Source material Block Start
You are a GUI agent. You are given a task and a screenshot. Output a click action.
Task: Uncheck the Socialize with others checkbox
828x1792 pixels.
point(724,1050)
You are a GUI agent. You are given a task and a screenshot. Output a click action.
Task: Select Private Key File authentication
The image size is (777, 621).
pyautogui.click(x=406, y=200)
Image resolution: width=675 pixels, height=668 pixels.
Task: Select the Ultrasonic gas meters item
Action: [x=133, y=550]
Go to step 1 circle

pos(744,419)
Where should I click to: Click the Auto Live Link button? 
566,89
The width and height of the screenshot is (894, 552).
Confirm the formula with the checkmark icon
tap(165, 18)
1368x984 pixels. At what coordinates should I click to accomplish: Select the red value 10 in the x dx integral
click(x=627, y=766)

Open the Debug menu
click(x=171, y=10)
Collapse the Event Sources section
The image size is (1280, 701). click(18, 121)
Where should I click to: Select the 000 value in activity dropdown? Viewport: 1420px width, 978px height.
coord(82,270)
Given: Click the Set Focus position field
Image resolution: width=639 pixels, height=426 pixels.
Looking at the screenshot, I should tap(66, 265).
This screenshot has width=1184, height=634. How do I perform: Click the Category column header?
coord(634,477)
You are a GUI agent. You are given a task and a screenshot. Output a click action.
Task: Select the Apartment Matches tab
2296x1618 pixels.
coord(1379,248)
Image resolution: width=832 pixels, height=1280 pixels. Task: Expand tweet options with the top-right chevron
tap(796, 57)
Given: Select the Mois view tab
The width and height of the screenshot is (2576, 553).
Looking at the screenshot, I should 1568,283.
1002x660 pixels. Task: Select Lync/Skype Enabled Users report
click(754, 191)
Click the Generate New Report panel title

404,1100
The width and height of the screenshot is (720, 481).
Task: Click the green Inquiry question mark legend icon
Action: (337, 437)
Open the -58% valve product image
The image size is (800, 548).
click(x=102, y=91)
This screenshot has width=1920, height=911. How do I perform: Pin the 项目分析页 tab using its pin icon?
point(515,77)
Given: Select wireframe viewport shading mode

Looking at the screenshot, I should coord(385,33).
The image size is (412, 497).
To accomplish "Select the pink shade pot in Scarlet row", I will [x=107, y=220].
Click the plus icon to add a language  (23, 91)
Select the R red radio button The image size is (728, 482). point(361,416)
Source material Block End
● **Try it**
The answer should hold the lines from the one containing "Given: Select wireframe viewport shading mode" through the end of the entries above, set down exactly, with both ends included.

● **Answer to this exercise**
Given: Select wireframe viewport shading mode

Looking at the screenshot, I should coord(385,33).
The image size is (412, 497).
To accomplish "Select the pink shade pot in Scarlet row", I will [x=107, y=220].
Click the plus icon to add a language  (23, 91)
Select the R red radio button The image size is (728, 482). point(361,416)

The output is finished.